EDITORIAL: Pākehā media's audacity in gatekeeping Māoridom is not just insulting; it's a stark display of ignorance. By cherry-picking which Māori voices qualify—Rawiri Waititi and Debbie Ngarewa-Packer, yes; Winston Peters, no; David Seymour, a national threat; and Karen Chhour, silenced before she can even speak—the media crafts a divisive narrative that serves no one but themselves. This isn't about representation; it's about sensationalism and a perverse form of tokenism that does more harm than good.
In their ivory towers, Pākehā journalists and editors play a dangerous game, casting Māori as a monolithic entity aligned with the last government, completely ignoring individual thought and political diversity within Te Ao Māori. In lieu of a wounded, regrouping opposition 'Māori', have been dreamt up as a collective opposition to the incumbent government (two-thirds of which boast actual Māori leaders).

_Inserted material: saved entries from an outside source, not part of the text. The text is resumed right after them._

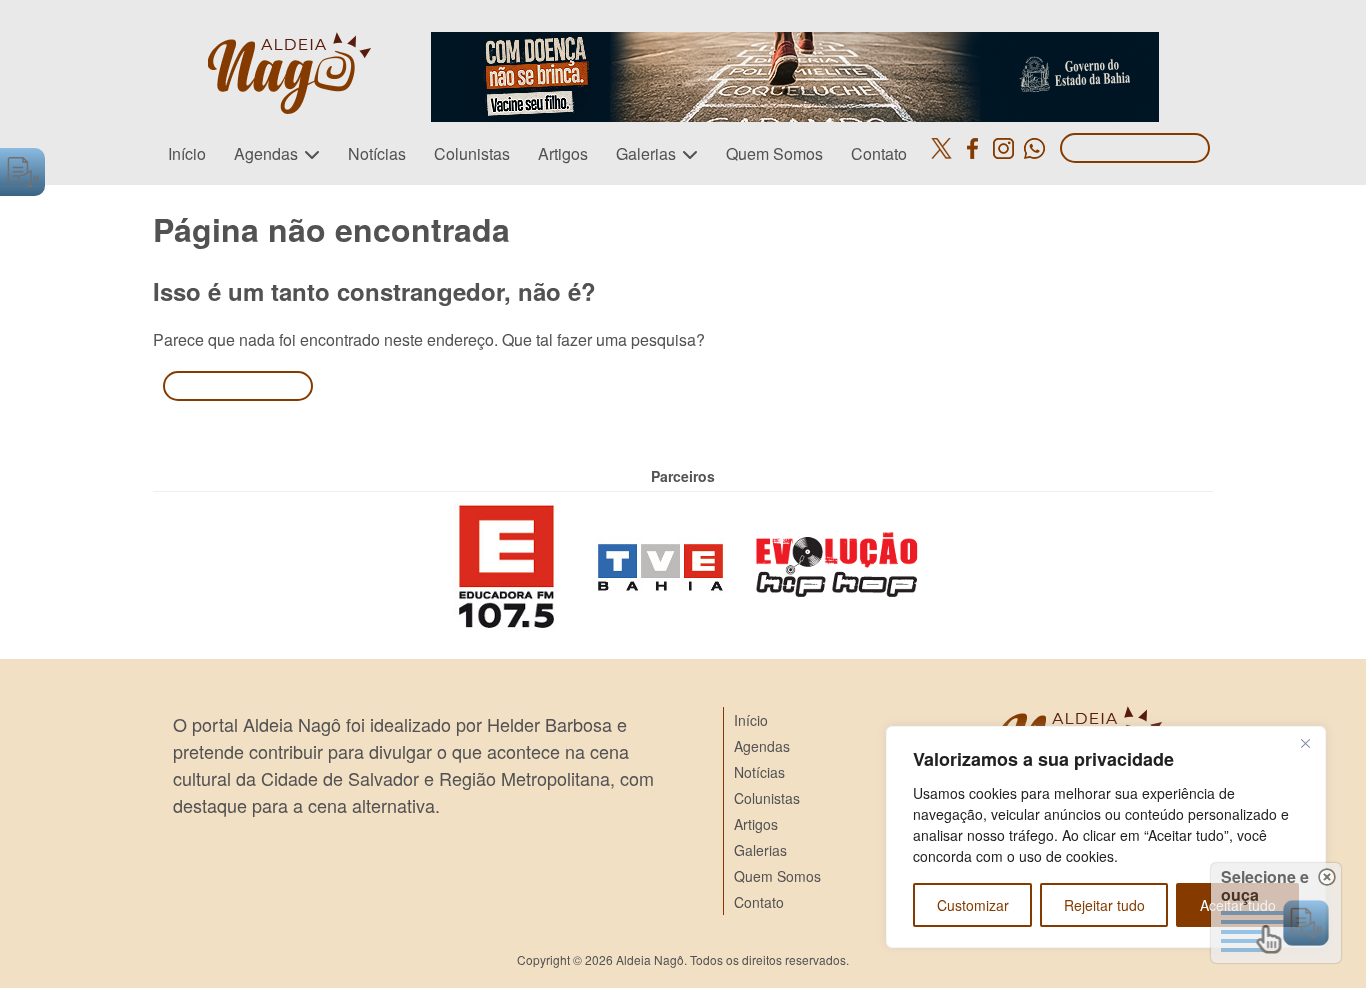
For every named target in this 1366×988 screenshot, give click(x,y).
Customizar (973, 905)
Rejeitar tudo (1104, 905)
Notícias (377, 153)
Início (187, 153)
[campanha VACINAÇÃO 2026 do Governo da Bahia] (795, 43)
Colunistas (472, 153)
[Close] (1305, 743)
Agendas (266, 153)
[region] (1106, 837)
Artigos (563, 153)
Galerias (646, 153)
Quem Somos (774, 153)
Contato (879, 153)
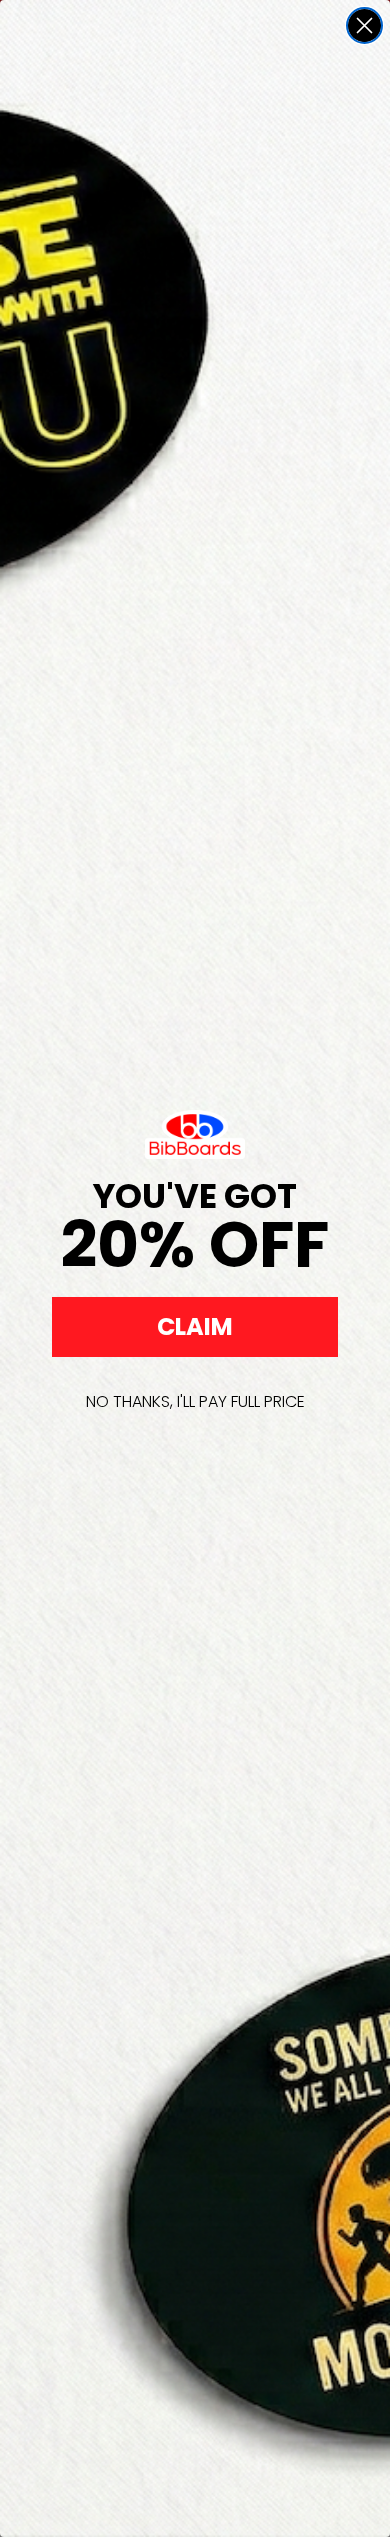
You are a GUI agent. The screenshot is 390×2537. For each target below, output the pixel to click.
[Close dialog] (364, 25)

The notion that all Māori stood with the Labour-Te Pāti Māori-Greens coalition is laughable, a fantasy peddled by those more interested in stoking Te Tiriti wars than portraying reality. Te Pāti Māori's sub-3% vote share in October clashes sharply with the narrative of unified Māori as the political whipping boy of the incumbent government.
John Campbell is probably the biggest hoha. But RNZ is right up there with their white saviour complexes.
The media's obsession with framing Māori through the lens of volatile clashes and political activism—like the scenes at Waitangi—doesn't reflect the true New Zealand. It's a disservice to Māori who span the political spectrum, from those who find value in Seymour, to those disillusioned by a Labour government that, despite its rhetoric, many believe only served iwi elite.
It’s time Pākehā media stopped using Māori as pawns in their cultural and political games. Today's Māori do not sit as one for you to atone for the wrongs of your ancestors by masquerading as political robinhoods, for a collective Māori too weak to have our own views.
Your white-saviour complex is not was differentiates you from your ancestors. It's what ties you to them.
Māori are not a prop for Pākehā guilt or a monolithic group waiting to be saved by the likes of Debbie and Rawiri. We are diverse, with a range of views and aspirations that go beyond the narrow confines of what Pākehā media might find useful to row their waka.